Para facilitar a análise de alterações em lesões ou pintas, sempre oriento os pacientes a seguir o método conhecido como ABCDE:

A – Assimetria: quando uma parte da lesão é diferente da outra

B – Borda: irregularidades no contorno

C – Cor: cores diferentes na mesma pinta ou lesão

D – Diâmetro: quando for maior de 6 milímetros

E – Evolução: perceber se a lesão apresenta crescimento, muda de formato

ou cor

Feridas que não cicatrizam depois de três semanas ou que sangram facilmente também devem ser investigadas.

Normalmente, o dermatologista é quem faz a suspeita do diagnóstico pela dermatoscopia, exame realizado com lente de aumento. Sendo necessário o estudo anatomopatológico para definição do diagnóstico.

Dependendo do local onde está a lesão, no caso de regiões do corpo mais delicadas e expostas, como a face, por exemplo, o paciente é encaminhado para o cirurgião plástico, que faz a remoção e reconstrução se necessário.

Prevenção: Evitar o sol entre 10h e 16 horas não é a única forma de se prevenir o câncer de pele. A melhor prevenção é o uso correto de filtro solar, ao longo do dia, associado a proteções físicas como roupas e chapéus. Outras dicas são:

Usar filtro solar diariamente, mesmo que em dias nublados, e reaplicá-lo a cada duas ou três horas ou antes se houver suor excessivo e atividades em água.

Aplicar filtro solar adequado ao seu fototipo – pessoas de fototipo 1 ou 2 (pele clara, olhos claros, que sempre se queimam e nunca se bronzeiam) precisam de uma fotoproteção de no mínimo FPS 50; pessoas de fototipo 3 ou 4 (pele clara e cabelos castanhos ou pele mais morena e cabelos castanhos, que se bronzeiam e nem sempre se queimam) necessitam de fotoproteção entre FPS 30-50 e pessoas de fototipo 5 e 6 (peles morenas mais escuras e negras) apresentam fotoproteção eficiente com FPS 30. Lembrando que esses fatores são suficientes desde que se aplique o filtro em quantidades adequadas.

Aplicar filtro solar mesmo embaixo do guarda-sol, pois o guarda-sol comum oferece uma baixa proteção solar, de modo que só ele não é suficiente para proteger a pele dos danos solares.

Não usar o mesmo filtro solar por vários verões, pois os componentes se deterioram com o tempo, perdendo o seu efeito de proteção.

Evitar ao máximo queimaduras solares durante a infância.
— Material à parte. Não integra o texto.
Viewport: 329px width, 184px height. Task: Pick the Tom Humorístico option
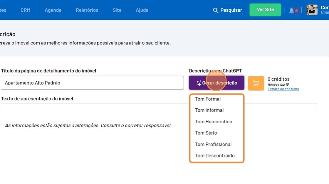[214, 122]
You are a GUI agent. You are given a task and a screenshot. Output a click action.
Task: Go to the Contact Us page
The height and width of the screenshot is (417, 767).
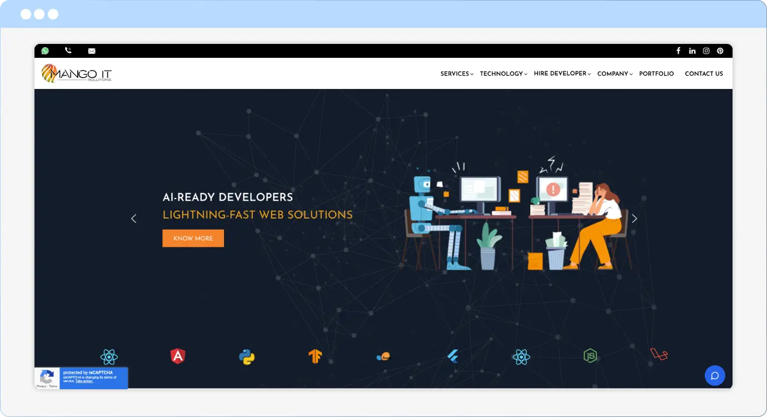click(x=704, y=74)
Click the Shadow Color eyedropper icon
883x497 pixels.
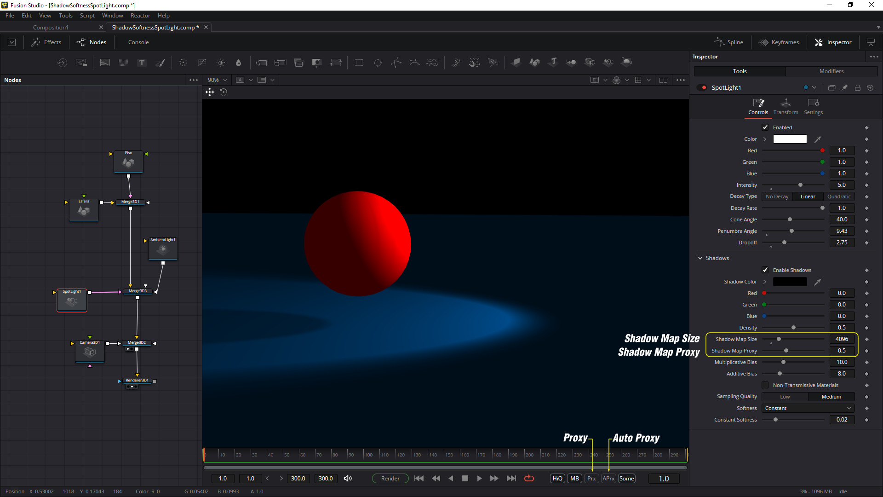pyautogui.click(x=818, y=282)

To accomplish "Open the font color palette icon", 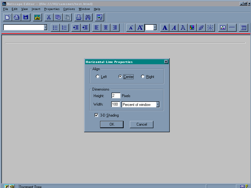I will [x=192, y=28].
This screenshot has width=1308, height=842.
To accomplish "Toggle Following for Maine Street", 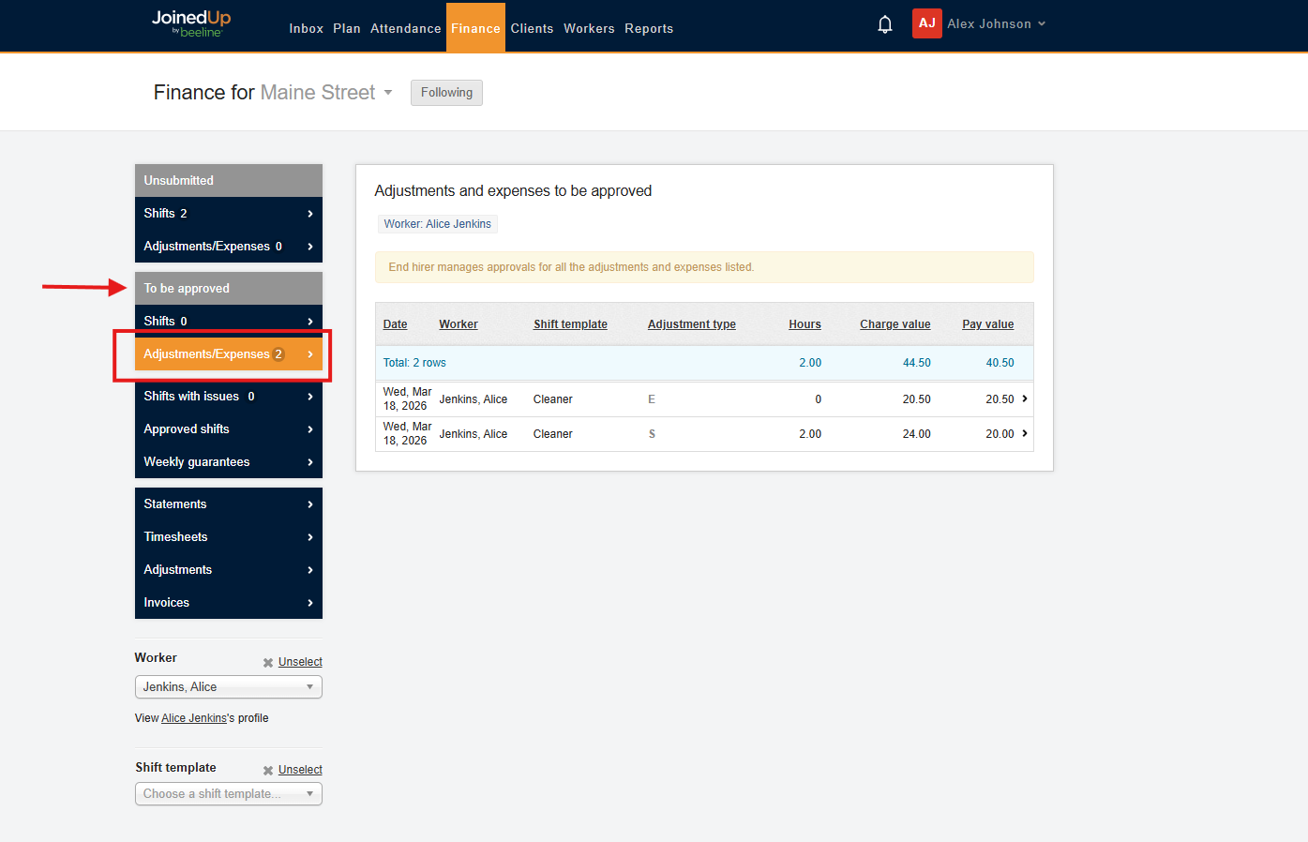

Um dos fatores de risco para o desenvolvimento de melanoma é a ocorrência de queimaduras solares importantes, principalmente com formações de bolhas, portanto, é essencial a proteção solar adequada das crianças quando expostas ao sol.

Não esquecer de aplicar o filtro solar em áreas mais escondidas ou periféricas, como axilas, pescoço, orelhas, região inguinal, cotovelos e pés.